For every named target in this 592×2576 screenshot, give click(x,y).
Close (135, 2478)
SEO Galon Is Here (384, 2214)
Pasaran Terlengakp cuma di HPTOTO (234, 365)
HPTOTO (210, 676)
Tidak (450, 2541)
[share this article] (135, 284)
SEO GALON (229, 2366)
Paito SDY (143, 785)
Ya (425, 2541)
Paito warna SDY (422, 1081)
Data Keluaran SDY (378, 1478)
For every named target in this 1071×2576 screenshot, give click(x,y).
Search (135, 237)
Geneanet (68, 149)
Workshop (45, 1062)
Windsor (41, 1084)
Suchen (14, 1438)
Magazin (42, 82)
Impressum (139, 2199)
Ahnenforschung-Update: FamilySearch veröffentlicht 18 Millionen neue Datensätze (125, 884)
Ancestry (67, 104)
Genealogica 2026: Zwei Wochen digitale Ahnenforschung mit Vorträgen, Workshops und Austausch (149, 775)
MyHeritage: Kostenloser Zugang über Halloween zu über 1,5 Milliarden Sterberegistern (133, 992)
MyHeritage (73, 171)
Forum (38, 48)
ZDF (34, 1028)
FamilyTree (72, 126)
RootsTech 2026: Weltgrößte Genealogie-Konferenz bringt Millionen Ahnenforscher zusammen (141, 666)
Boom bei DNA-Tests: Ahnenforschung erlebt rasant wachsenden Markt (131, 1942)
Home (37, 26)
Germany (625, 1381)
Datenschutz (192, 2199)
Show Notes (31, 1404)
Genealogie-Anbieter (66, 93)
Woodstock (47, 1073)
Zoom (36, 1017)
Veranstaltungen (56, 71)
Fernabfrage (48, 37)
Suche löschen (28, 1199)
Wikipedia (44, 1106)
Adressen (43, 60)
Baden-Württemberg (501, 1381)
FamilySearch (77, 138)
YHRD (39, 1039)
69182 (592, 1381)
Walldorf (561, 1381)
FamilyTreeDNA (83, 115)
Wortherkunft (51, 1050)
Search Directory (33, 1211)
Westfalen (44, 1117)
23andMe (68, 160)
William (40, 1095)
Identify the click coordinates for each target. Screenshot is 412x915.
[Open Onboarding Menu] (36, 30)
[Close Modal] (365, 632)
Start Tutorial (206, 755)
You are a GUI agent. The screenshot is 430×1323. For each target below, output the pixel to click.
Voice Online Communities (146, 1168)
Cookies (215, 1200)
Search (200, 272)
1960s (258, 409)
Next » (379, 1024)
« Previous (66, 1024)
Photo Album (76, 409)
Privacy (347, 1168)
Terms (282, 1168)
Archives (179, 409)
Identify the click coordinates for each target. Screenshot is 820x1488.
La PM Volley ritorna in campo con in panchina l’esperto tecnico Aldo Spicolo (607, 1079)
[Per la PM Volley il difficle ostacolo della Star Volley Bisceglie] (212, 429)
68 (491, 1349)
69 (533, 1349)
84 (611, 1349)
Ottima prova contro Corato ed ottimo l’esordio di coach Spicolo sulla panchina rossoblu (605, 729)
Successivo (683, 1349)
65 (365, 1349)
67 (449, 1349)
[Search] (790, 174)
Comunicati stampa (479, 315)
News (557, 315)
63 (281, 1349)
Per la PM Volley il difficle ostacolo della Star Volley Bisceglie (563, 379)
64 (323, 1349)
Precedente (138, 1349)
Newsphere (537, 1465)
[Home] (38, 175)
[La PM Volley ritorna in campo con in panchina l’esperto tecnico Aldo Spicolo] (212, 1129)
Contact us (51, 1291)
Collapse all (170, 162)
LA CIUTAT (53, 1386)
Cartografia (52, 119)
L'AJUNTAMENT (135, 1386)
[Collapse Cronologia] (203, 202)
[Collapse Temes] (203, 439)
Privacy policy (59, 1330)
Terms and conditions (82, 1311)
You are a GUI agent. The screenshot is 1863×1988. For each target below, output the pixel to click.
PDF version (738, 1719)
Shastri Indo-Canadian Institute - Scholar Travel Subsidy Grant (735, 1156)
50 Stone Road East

▶ [Problem statement]:
Return all lines above that mention the word "agent".

▶ [Answer space]:
You are a GUI agent. The screenshot is 430×1323. For each target below, output the pixel to click.
You are a GUI agent. The screenshot is 1863×1988. For each target below, output the pixel to click.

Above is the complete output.